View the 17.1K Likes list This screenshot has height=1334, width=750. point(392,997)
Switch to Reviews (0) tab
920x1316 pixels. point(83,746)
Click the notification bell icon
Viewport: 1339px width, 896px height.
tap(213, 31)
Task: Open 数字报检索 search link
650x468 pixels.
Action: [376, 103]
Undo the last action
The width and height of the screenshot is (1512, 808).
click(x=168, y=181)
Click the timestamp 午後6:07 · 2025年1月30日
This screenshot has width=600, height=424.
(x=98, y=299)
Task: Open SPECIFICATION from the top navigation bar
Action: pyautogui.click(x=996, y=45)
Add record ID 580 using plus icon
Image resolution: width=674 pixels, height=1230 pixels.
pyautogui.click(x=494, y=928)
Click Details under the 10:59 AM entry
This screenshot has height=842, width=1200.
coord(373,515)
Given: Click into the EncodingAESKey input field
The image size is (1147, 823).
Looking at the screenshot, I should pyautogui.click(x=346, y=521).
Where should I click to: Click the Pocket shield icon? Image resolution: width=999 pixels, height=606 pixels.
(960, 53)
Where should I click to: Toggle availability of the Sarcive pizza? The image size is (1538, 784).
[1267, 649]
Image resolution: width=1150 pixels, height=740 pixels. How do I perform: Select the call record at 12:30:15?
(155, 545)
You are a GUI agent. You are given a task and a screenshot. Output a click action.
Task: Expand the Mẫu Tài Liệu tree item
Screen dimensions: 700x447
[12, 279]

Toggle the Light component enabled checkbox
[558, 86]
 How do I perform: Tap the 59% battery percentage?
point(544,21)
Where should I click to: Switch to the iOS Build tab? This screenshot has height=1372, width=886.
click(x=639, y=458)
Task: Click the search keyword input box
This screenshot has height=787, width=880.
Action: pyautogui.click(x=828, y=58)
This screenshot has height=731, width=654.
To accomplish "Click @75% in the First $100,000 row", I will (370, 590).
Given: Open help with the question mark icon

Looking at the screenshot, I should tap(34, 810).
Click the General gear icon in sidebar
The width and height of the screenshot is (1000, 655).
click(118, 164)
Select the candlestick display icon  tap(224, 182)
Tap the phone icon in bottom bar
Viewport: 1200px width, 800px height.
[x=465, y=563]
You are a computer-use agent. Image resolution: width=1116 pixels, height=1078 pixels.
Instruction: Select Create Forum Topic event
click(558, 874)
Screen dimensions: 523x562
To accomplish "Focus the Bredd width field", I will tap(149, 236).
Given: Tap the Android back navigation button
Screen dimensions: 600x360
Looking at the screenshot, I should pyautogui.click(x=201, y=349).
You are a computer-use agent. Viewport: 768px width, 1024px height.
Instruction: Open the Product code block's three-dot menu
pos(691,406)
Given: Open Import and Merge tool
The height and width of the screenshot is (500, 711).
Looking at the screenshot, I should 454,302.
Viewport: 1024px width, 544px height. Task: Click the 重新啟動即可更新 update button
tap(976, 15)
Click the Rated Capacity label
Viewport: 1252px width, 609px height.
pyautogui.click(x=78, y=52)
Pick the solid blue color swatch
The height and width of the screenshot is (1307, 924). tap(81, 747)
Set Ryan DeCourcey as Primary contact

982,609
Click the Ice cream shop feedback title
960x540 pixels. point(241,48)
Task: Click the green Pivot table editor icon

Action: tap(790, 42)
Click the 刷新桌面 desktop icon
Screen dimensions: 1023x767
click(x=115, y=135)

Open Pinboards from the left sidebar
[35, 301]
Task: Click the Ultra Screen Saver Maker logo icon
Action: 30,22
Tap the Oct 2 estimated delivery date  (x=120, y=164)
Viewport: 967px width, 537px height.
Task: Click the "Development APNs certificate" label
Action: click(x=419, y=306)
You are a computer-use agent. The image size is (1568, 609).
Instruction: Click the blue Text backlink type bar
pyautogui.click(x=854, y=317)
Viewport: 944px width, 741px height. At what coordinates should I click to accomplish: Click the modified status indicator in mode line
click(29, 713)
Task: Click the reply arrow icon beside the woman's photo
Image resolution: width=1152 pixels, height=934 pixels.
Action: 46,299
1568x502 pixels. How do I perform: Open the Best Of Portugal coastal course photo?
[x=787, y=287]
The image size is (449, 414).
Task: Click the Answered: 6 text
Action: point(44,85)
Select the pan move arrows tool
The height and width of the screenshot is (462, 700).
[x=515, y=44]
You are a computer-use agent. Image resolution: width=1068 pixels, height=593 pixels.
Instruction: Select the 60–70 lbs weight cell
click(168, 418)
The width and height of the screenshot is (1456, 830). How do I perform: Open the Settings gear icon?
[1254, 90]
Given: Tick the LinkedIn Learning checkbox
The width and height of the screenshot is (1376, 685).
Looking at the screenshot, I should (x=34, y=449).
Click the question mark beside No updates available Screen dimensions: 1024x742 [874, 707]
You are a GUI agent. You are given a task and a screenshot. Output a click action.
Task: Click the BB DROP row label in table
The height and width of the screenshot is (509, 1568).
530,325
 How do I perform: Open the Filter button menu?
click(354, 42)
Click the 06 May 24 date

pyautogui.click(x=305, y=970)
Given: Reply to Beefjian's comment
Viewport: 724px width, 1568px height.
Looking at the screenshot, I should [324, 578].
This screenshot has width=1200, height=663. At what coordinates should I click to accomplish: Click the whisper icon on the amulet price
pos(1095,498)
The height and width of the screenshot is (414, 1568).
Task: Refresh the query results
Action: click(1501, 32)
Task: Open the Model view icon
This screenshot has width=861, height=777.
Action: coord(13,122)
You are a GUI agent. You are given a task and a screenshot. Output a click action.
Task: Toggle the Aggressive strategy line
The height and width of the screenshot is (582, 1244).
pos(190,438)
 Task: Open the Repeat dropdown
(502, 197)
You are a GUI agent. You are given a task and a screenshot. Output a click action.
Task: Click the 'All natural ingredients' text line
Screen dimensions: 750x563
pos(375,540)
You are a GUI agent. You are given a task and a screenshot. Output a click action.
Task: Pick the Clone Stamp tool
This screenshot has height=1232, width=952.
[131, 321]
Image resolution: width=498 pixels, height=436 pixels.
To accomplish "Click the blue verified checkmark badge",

What you need to do → Copy whichever lines in the listing above hold "field".

Reply to the task →
Given: Click into the EncodingAESKey input field
To accomplish "Focus the Bredd width field", I will tap(149, 236).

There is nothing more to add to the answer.